These 911 calls from Sandy Hook being released. I just don't think stuff like this needs to be public information.
It's a complex issue with some compelling arguments on both sides. But it's too late for Sandy Hook because the calls are public record under current law. The best anyone can do is change the law for future incidents.
On the one hand, it's easy to understand the compassionate side; the audio will be out there forever and for all we know some jacka** somewhere may give those calls the Sweet Brown autotune treatment. At the same time, it's never good to make policy based on an emotional reaction to one event, no matter how terrible or heartbreaking it is.
There needs to be a well-reasoned debate that considers the changes that have occurred through the years (social media etc.) and weighs privacy and compassion vs. the benefits of transparent government.
[soapbox] While we're talking 911, I highly recommend this. Why? Well, envision the worst case scenario...you, your spouse, your child, or whoever else is unconscious and not breathing. In such cases, every...second...counts. Someone calls 911 and it goes to the wrong jurisdiction. Time is wasted while they figure out who to send. So please do this now, before the emergency happens.
Whether you use a cell phone or a landline in your residence, call the non-emergency number for who you believe to be your local police or fire department and do these two things:
1) Verify exactly which agencies will respond to your home for a police, fire, or medical situation (usually the last two will be the same). Don't assume; it may be different than the town that is your postal address. For example, six different departments answer calls in one postal-address city near Atlanta.

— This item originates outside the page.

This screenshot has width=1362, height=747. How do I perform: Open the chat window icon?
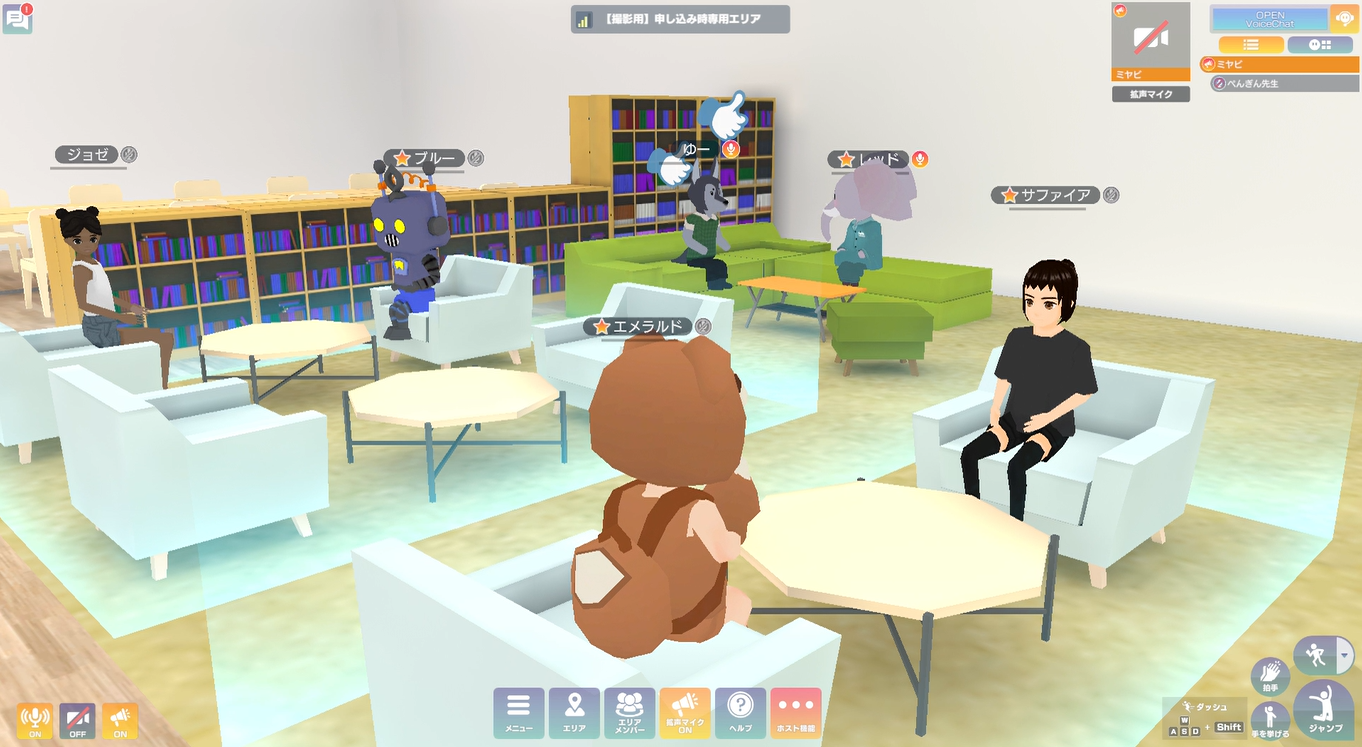point(18,19)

This is especially important if you live near the city limits or any other jurisdictional boundary.
2) Once you've verified the jurisdiction, if you have a landline, tell them you want to make a test 911 call from your home phone to be sure your address appears correctly on their ALI (Automatic Location Identification). On rare occasions this information is wrong and the time to find that out is BEFORE someone you love is bleeding out from a serious injury or on the floor unconscious and unresponsive.
One more thing...if you have an emergency, please call 911...NOT your spouse, your mom, your uncle, your therapist, or cousin Johnny. It's unbelievable how many calls 911 gets that start, "My daughter just called and said she's been in an accident...", "My husband called me and said he's having chest pains...". Sometimes the victim is out of state and we can't do a thing other than give the caller the best contact number we can find. In the meantime, tick tick tick on the so-called golden hour during which immediate treatment has the best chance of success.